Alternatively, pixels are selected as feature points when a difference between the approximate line (plane) of a luminance contour line (plane) on the luminance function and the luminance contour line (plane) on each pixel is greater than a predetermined reference value. The data of positions and luminance values of the feature points thus obtained are transmitted or recorded.
When the data of positions and luminance values is used in image reproduction, luminance data on pixels not corresponding to the feature points is decided in decompression using an interpolation plane or solid formed by means of feature points close to the pixels which are not the feature points.
Alternatively, a plurality of luminance data is selected from the luminance function of image data that three-dimensionally spreads out over axes with the time-axis.

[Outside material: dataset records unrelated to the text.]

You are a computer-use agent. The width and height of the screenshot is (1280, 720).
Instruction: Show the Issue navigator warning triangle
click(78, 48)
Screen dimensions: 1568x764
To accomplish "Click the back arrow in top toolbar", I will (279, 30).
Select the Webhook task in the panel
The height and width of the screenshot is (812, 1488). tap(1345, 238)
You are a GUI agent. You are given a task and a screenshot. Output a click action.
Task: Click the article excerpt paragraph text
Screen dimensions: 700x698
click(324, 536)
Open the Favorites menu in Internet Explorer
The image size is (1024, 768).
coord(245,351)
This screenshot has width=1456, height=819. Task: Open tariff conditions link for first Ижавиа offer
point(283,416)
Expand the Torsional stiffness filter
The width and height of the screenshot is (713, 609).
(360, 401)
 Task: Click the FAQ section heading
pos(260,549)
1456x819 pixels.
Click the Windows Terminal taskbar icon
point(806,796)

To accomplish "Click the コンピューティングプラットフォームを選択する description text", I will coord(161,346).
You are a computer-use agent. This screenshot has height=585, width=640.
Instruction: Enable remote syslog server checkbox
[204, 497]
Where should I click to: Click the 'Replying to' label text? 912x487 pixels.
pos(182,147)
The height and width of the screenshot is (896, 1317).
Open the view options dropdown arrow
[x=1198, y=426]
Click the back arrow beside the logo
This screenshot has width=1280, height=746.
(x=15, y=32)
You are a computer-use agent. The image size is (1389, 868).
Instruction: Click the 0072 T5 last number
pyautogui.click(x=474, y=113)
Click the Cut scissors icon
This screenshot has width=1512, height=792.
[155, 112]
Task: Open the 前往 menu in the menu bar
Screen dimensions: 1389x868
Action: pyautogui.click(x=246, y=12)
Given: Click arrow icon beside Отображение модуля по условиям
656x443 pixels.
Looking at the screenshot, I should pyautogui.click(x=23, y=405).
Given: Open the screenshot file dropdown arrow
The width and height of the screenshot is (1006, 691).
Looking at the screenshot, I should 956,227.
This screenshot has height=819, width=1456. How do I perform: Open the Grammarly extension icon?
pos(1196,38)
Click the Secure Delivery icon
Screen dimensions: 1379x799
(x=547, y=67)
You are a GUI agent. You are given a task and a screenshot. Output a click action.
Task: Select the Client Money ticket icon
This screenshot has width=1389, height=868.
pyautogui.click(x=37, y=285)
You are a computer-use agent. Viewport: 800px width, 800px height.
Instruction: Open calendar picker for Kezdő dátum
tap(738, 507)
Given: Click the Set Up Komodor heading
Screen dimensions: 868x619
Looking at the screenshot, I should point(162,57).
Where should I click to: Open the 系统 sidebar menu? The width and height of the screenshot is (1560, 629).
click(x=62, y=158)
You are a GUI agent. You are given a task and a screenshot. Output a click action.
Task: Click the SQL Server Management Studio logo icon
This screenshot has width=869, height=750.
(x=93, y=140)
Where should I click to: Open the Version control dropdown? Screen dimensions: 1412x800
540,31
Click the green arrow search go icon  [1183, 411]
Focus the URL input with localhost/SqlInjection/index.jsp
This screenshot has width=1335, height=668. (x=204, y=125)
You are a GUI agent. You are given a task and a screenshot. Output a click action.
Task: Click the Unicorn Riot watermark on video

Pixels are selected as feature points when a difference between the approximate line of a luminance contour line on the luminance function for the selected luminance data and the luminance contour line is greater than a predetermined reference value. The data representative of positions and luminance values of the feature points thus obtained is transmitted or recorded.
When the data representative of positions and luminance values is used in image reproduction, luminance data on pixels which are not the feature points is decided in decompression using an interpolation solid formed by means of feature points close to the pixel which are not the feature points.
In this method, however, texture data on an object surface in an image is mostly neglected during data compression, because the texture exists in an extremely small part of the image even though it is a very important characteristic of the object.
The conventional method mostly requires that original and reproduced (decompressed) images have the same number of pixels because the divided pixels must be well reproduced. Further in the case of motion picture, this conventional method requires the same number of images or frames per second. However, when image reproduction is made by compressing the luminance function composed of pixels, the texture data which is a small part of an object surface is mostly neglected and an original image cannot be well reproduced.
In order to provide further improvement in compression ratio without requiring the number of pixels or frames on the time-axis to be the same before compression and after decompression, the luminance function is expressed with fewer parameters. When decompressing in this case, the luminance function is reproduced generally using simple interpolation lines, planes or solids. The texture of an object surface is barely reproduced in this case and decompressed image quality is very much deteriorated.